Even if the regret of ending whatever we had eats away at my reason.
9
ELIAS
It’s beentwo weeks since I’ve talked to Miss Wrong Number, and this sounds ridiculous, but I think I’m a bit heartbroken.
I knew sending her that last message was wrong, but I got nervous. I was afraid of what would happen if our relationship kept growing like that. Every sexting experience became more bold, hotter, and the connection between us became stronger. I haven’t had a relationship since my ex-wife, and that wasn’t even that great of a relationship.
I have a lot to re-evaluate about myself if I want to talk to my mystery woman again. I want to learn her name. I want to know everything there is to know about her. I want to know the basics, like her favorite color, and also the things that no one else knows about. Does she pinch her brows together when she reads? Does she cry during movies? Does she find beauty in the ugly terrifying things? Does she still make a wish on her birthday? And if she does, what does she wish for?
I want to know everything.
And I ruined it with one message.
I can be real fucking idiot for a guy who is a literal brain surgeon.
“About time,” Winston says, patting the barstool next to him. “I got you a beer.”
I plop down, tension aching in the back of my neck. “Thanks. I appreciate it.” Before I say another word, I wrap my hand around the slick glass drenched in condensation and chug the beer until there’s a little bit less then half left.
The bartender happens to be in front of me and lifts a pierced eyebrow at me. “That kind of day, huh?”
“More like two weeks,” I mumble.
“Damn. Sorry to hear that. I’ll keep them coming, then.”
“Thanks.” My gaze drops to his name tag. “Mike.”
“No problem. If you need anything let me know. The kitchen is open until midnight.” He tosses the bar towel over his shoulder and walks over to a couple who just sat down to take their drink order.
Winston says, “You need to tell me what’s going on. We haven’t really talked ’cause of our schedules. You look like you haven’t slept in days.”

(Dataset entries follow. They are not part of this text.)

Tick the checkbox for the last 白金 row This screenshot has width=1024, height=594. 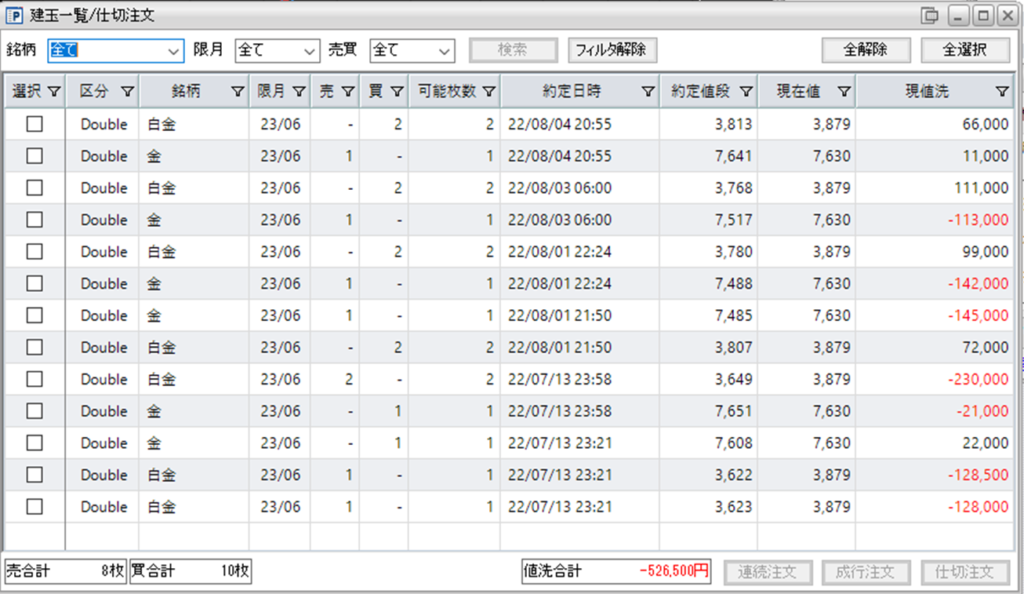point(35,507)
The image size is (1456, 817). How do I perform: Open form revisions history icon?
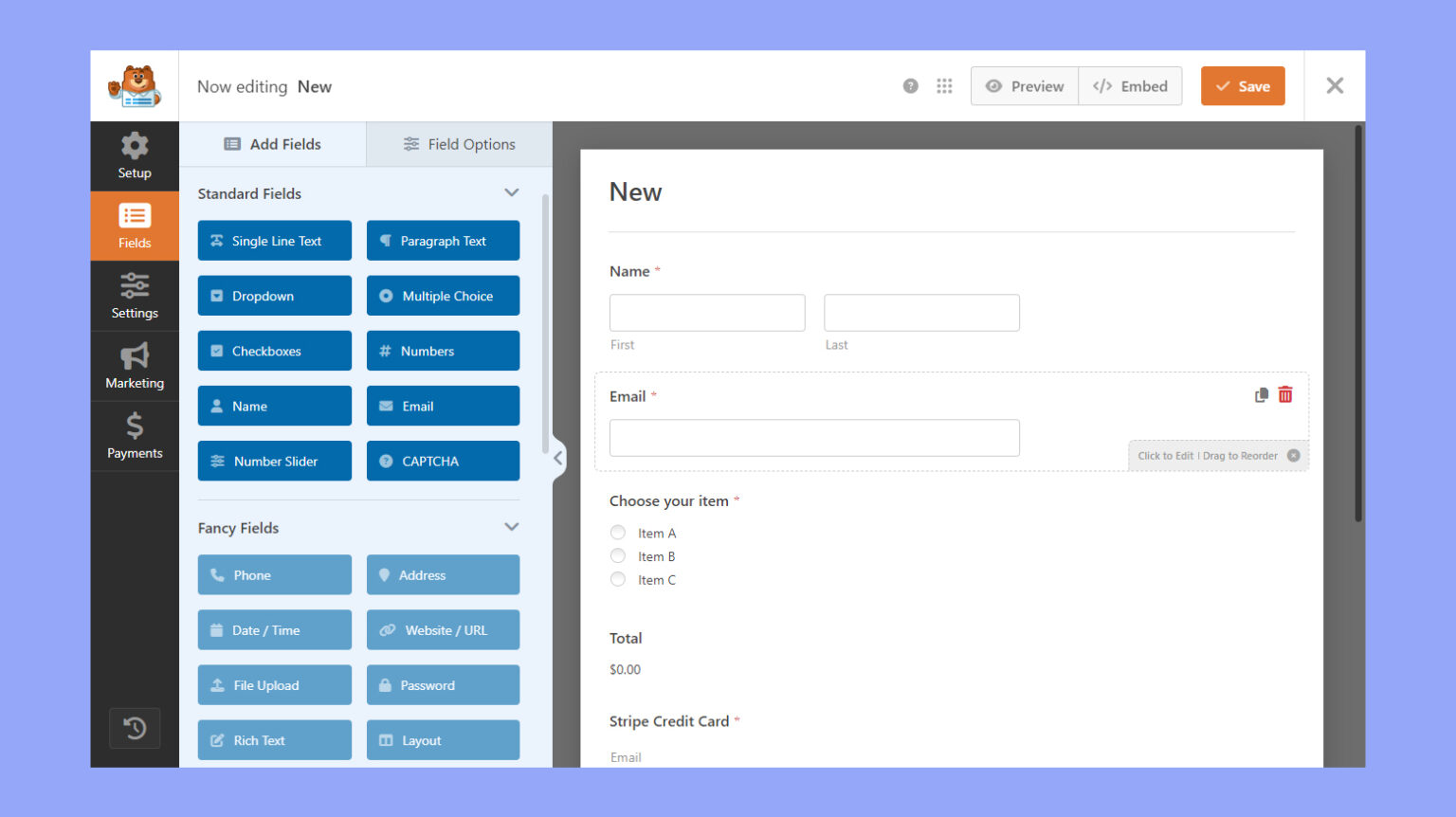click(135, 728)
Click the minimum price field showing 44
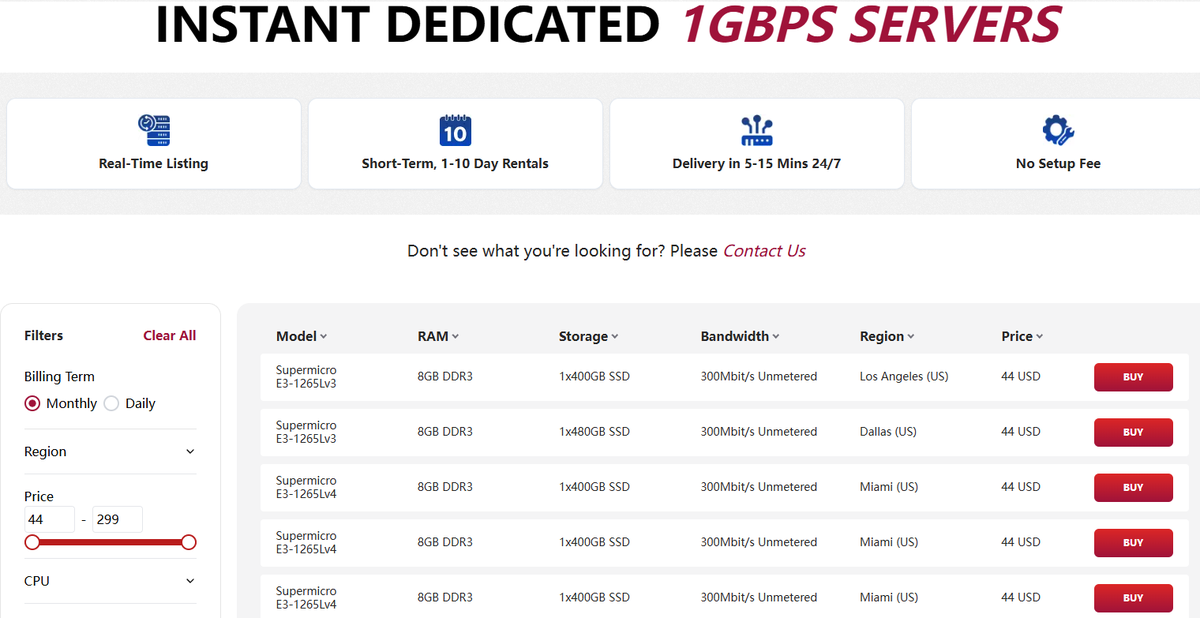1200x618 pixels. [49, 520]

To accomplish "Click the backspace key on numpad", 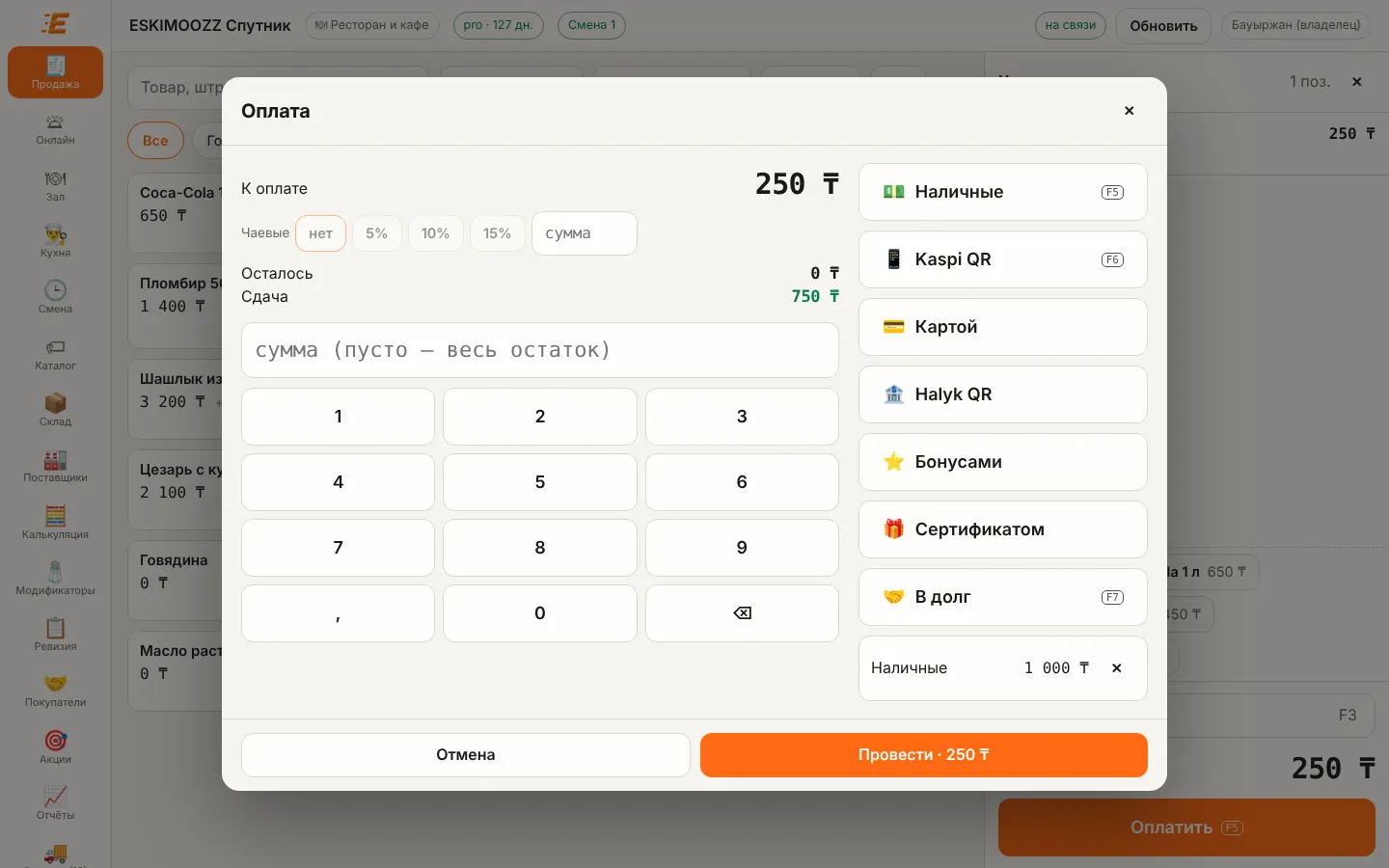I will click(x=742, y=613).
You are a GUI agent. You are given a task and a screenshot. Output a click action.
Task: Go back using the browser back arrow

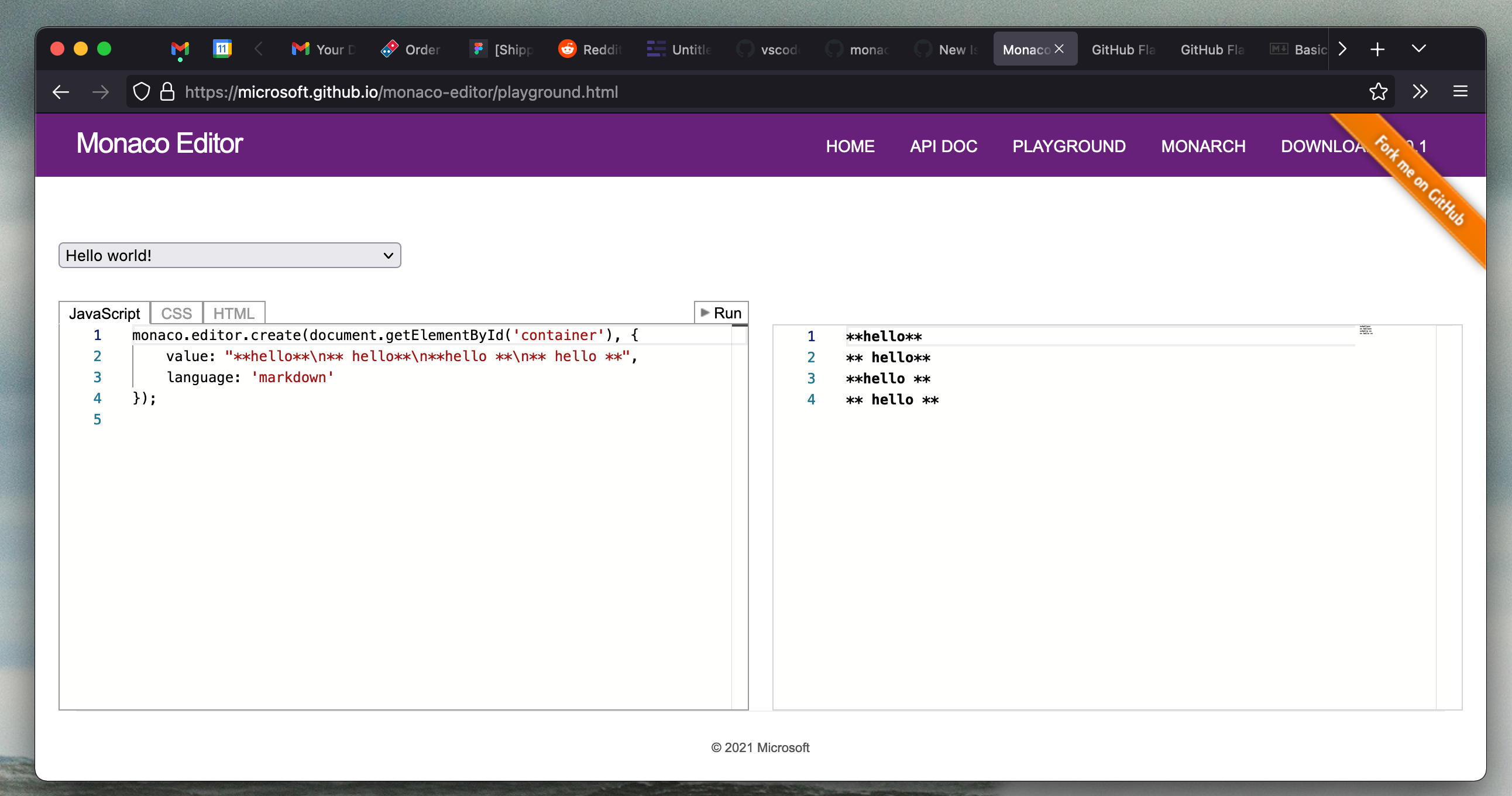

More like weeks. Not that I’d ever tell him that. He’d find a way to bench me so I couldn’t do surgeries. Surgery is the only thing that has given me any peace of mind.
Mike brings me another beer, the gold liquid topped with the perfect amount of foam. The cold of the glass seeps into my palm. I’m tempted to drain the second glass. I don’t. I take it easy, so Winston doesn’t drag me out of here.
“It’s been a rough few weeks is all.” I try to keep it simple as I explain, hoping that reason is enough.